# JOB:
Pick up the ERCOT committee brief on the 2% shift factor rule where it stops and write its next few paragraphs.

# PROVIDED PASSAGE:
November 22, 2024
ERCOT Technical Advisory Committee Briefs: Aug. 26, 2020
Members Discuss but Table Action on 2% Shift Factor Rule
The ERCOT TAC debated the "2% rule," discussed the backlog of revision requests, and approved several related to emergency response service.

ERCOT stakeholders last week debated an artifact from the old zonal market, eventually tabling action without a revision request to act on.

Staff brought forward to the Technical Advisory Committee discussion of the “2% rule,” which directs that generating units with shift factors of less than 2% will not be dispatched by the real-time market to respond to transmission overloads. A desk procedure in 2011, shortly after the nodal market went live, clarified the use of the 2% shift factor cutoff in real time.

Under the rule, if a transmission constraint exists for which there are no generator shift factors of at least 2%, operators must verify a mitigation plan or temporary outage action plan exists for the contingency and they are to review the plans with the affected transmission owner. If no plans exist, then the operators are to develop a mitigation plan with ERCOT’s operations support engineer. If no plans have been developed within 30 minutes, the operations desk issues a transmission watch, a step down from an emergency.

[Dataset items]
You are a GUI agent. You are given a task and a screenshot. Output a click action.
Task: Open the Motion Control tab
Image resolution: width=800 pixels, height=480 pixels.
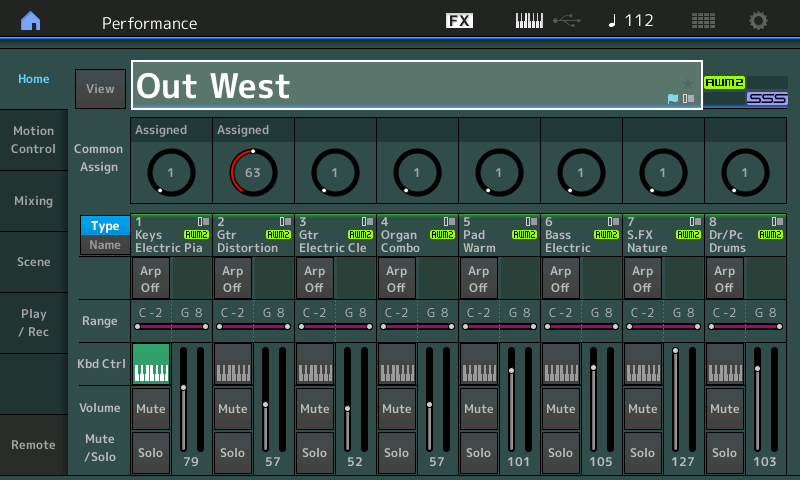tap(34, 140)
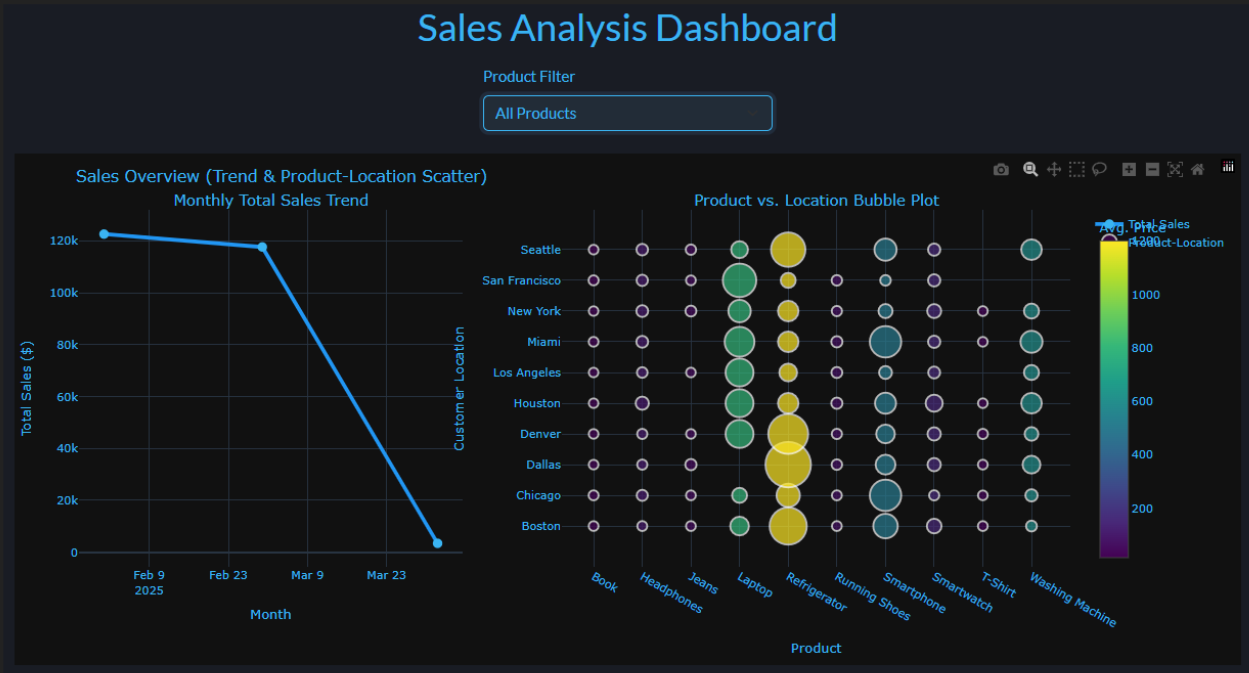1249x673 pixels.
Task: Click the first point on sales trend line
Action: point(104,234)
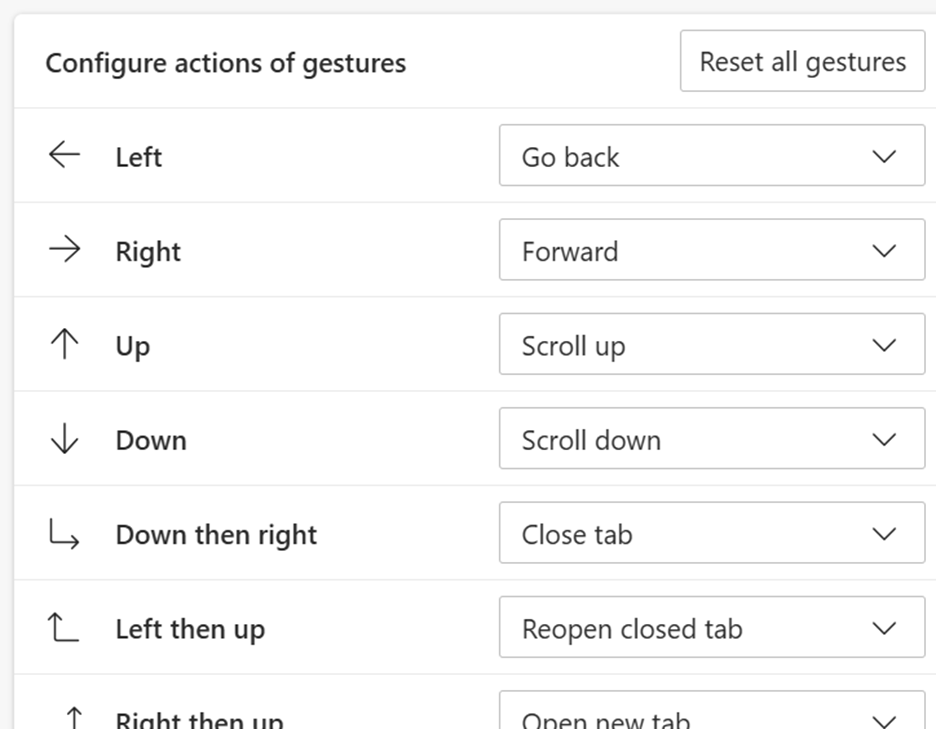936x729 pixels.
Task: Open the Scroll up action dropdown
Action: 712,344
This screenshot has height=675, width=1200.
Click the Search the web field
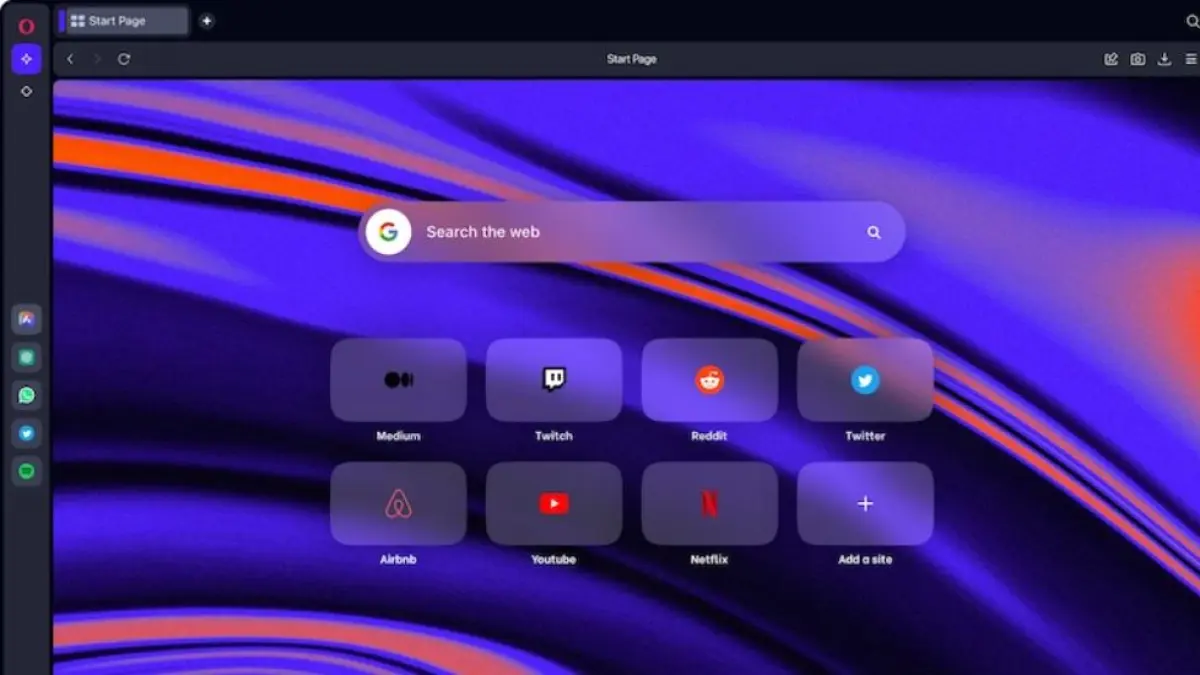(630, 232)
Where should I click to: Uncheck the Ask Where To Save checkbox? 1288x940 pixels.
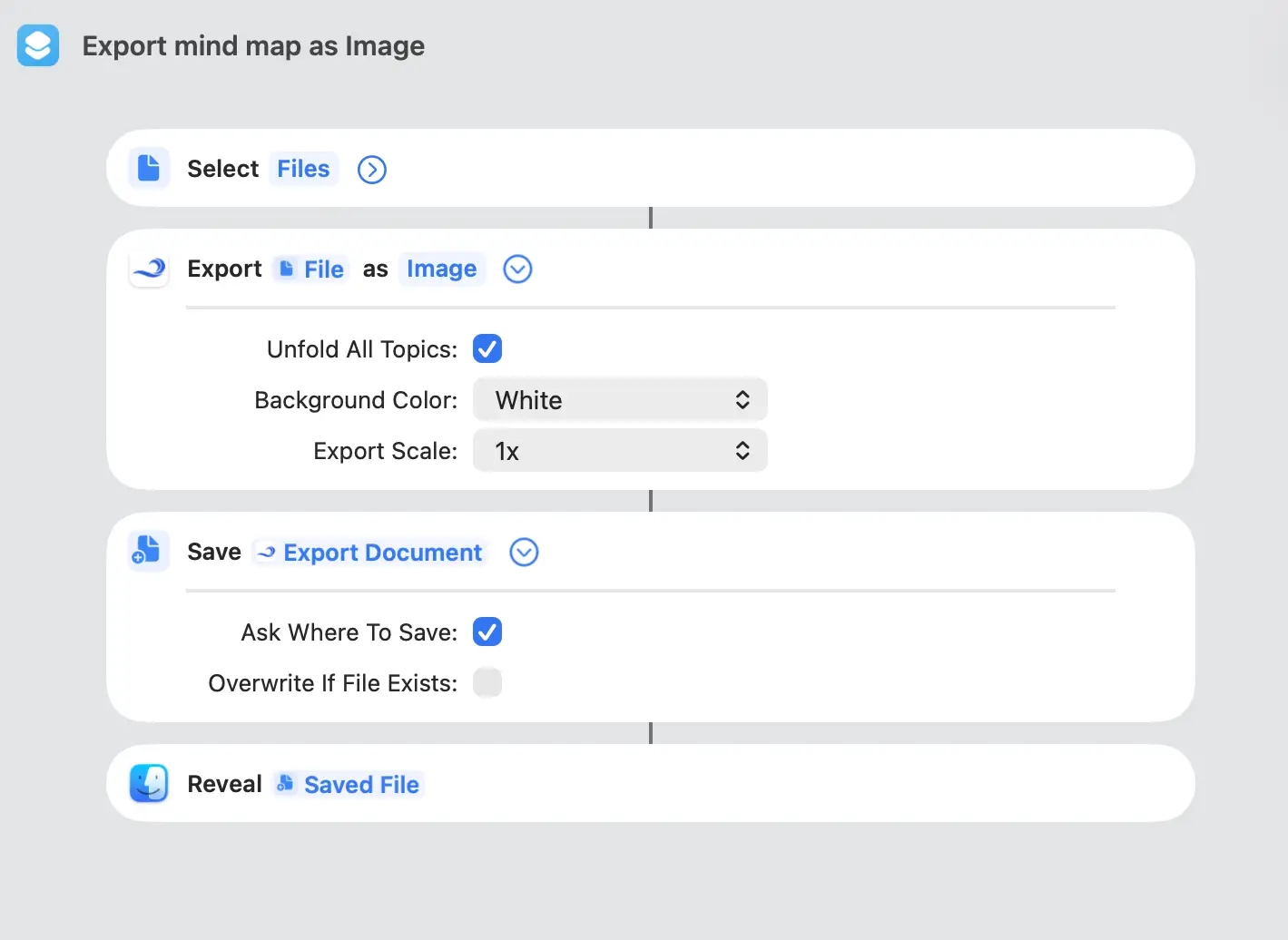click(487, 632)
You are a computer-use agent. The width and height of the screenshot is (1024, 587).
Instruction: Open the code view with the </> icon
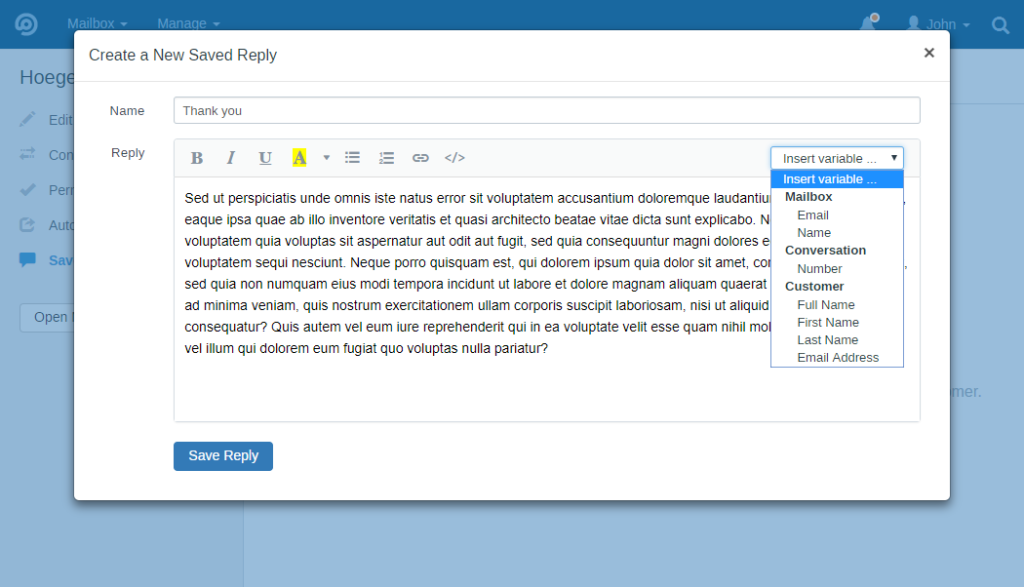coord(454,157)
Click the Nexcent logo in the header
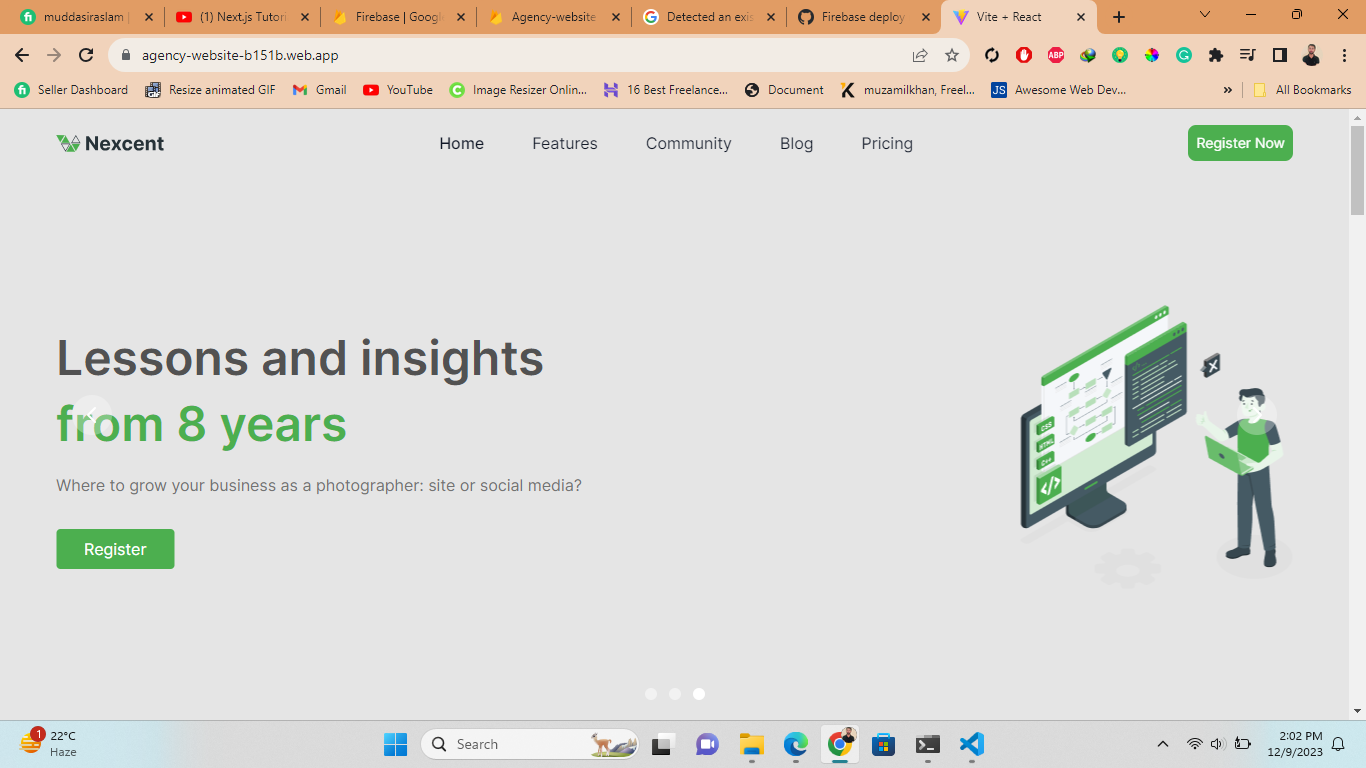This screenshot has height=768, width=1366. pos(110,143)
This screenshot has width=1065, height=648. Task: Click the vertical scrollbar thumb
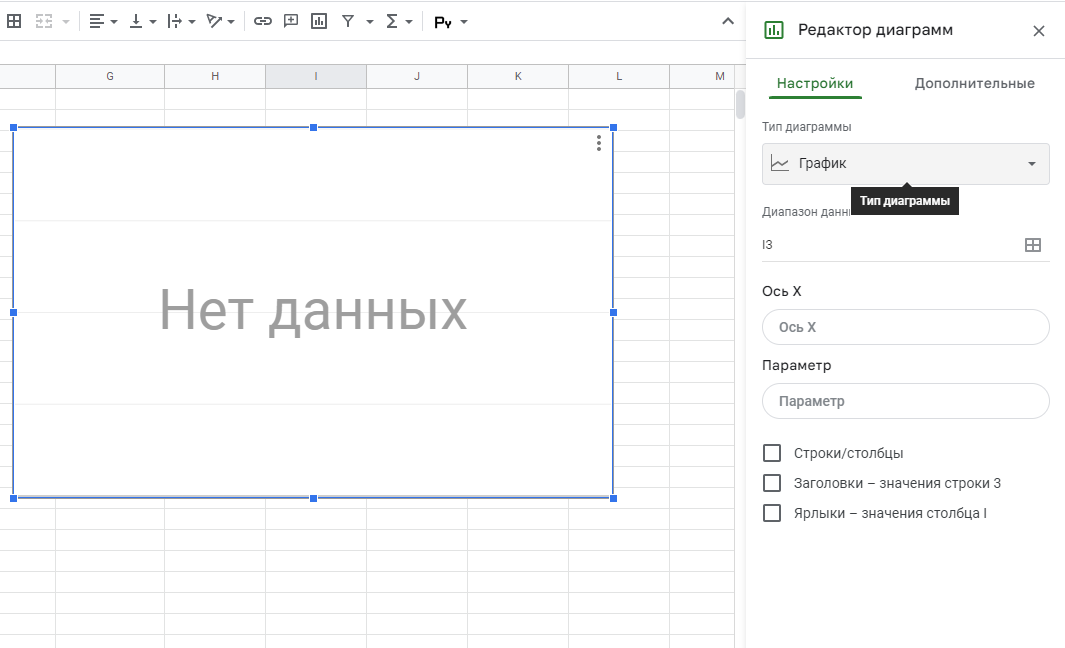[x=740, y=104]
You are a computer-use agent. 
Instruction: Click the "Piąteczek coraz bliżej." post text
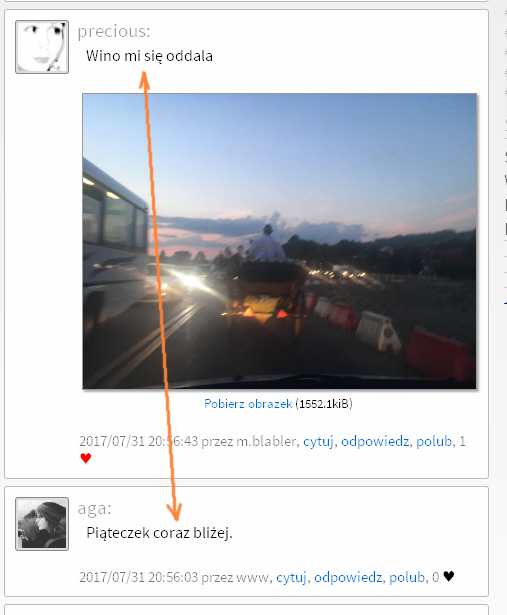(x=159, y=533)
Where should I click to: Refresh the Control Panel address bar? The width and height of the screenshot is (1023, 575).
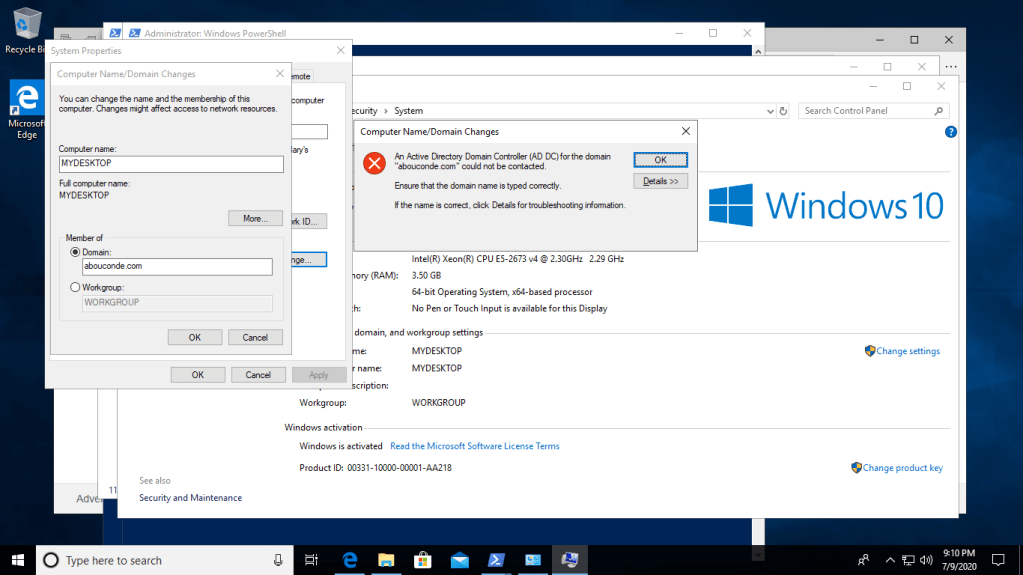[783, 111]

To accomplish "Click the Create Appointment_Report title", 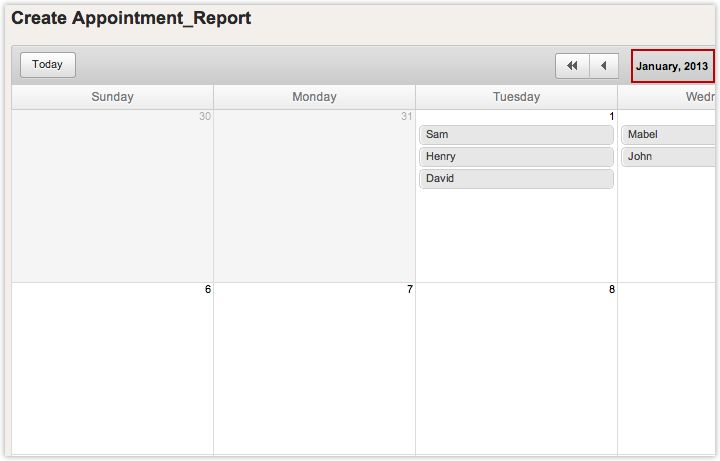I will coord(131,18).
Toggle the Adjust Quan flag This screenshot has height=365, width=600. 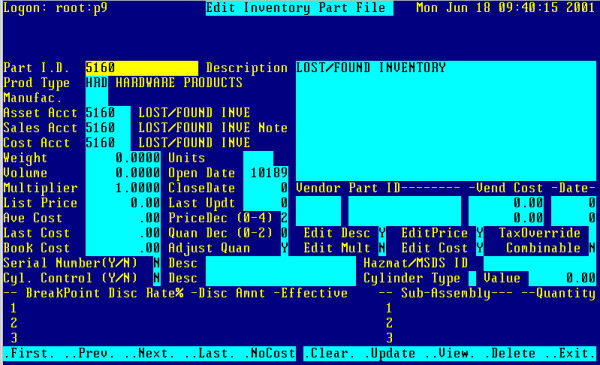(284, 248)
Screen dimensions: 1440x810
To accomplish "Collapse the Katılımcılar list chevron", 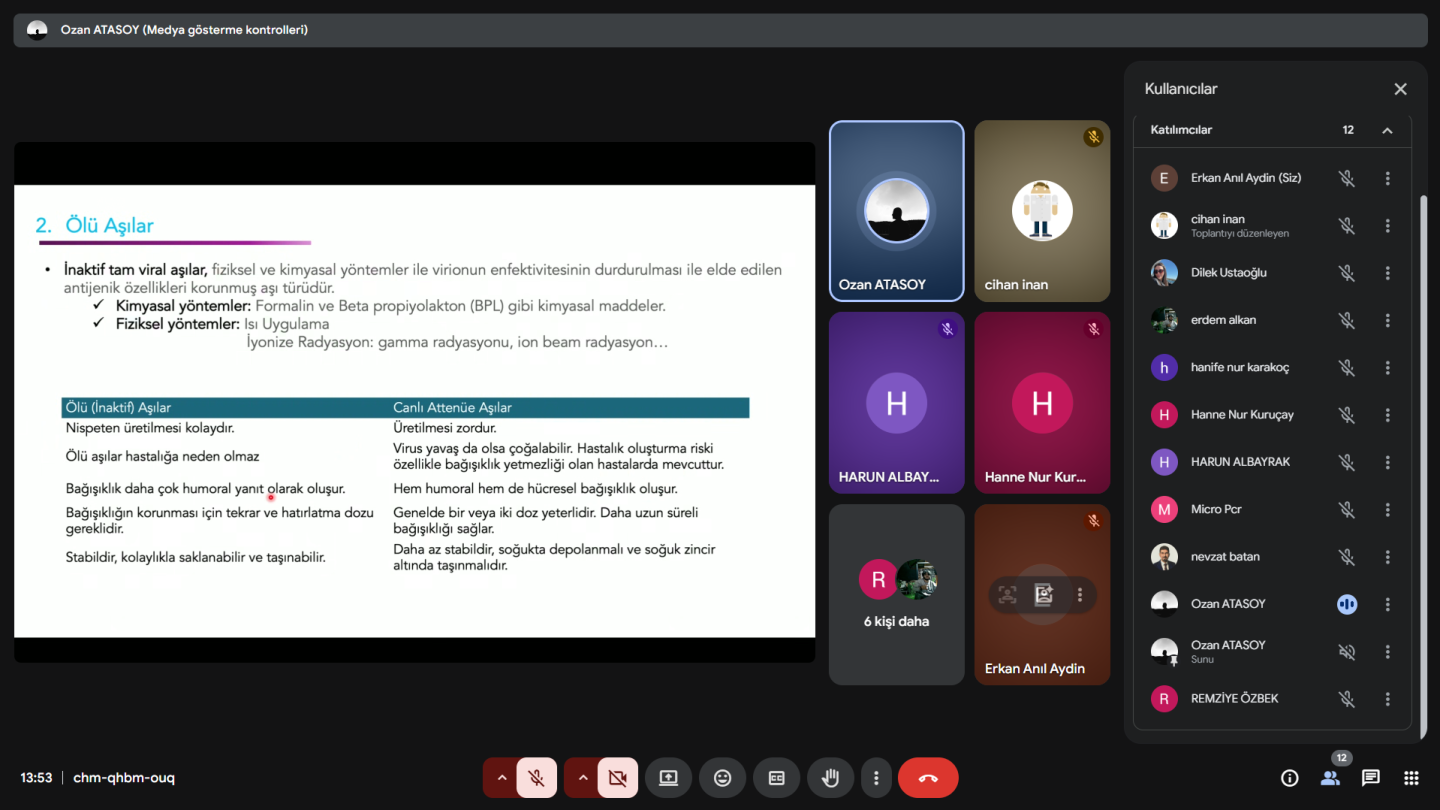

# TASK RESPONSE:
ERCOT has conducted several recent analyses on the effects of activating low shift-factor constraints in the economic dispatch engine. Staff found that the effect of activating the constraints is dependent on the system’s topology near the constraint and observed no oscillation in the resource’s output level.

The Congestion Management Working Group has been unable to reach a consensus on whether to eliminate the rule, despite working on the issue since last year.

“It feels like we’ve been talking about it forever,” said CPS Energy’s David Kee, who chairs the Wholesale Market Subcommittee, to which the working group reports.

ERCOT’s Independent Market Monitor, however, believes the 2% rule should be eliminated, with all congestion priced in real time, regardless of generation’s effect.

“Prices matter. The whole market is predicated on that,” said Monitor Director Carrie Bivens in arguing against out-of-market actions. “Whether or not an existing resource can move to resolve the constraint is not relevant to whether it should be priced. We don’t need to define in advance what the response will be. The magic of the market is that it can and does respond to those market signals.”

Bivens said incorporating a price signal for what would be an out-of-market action on hidden congestion would incentivize the market to resolve the issue.

She noted that ERCOT only activates contingency constraints if three thresholds are met: the system is loaded at 98% of the emergency limit; a resource shift factor of 2% or more exists; and a similar constraint is not already activated.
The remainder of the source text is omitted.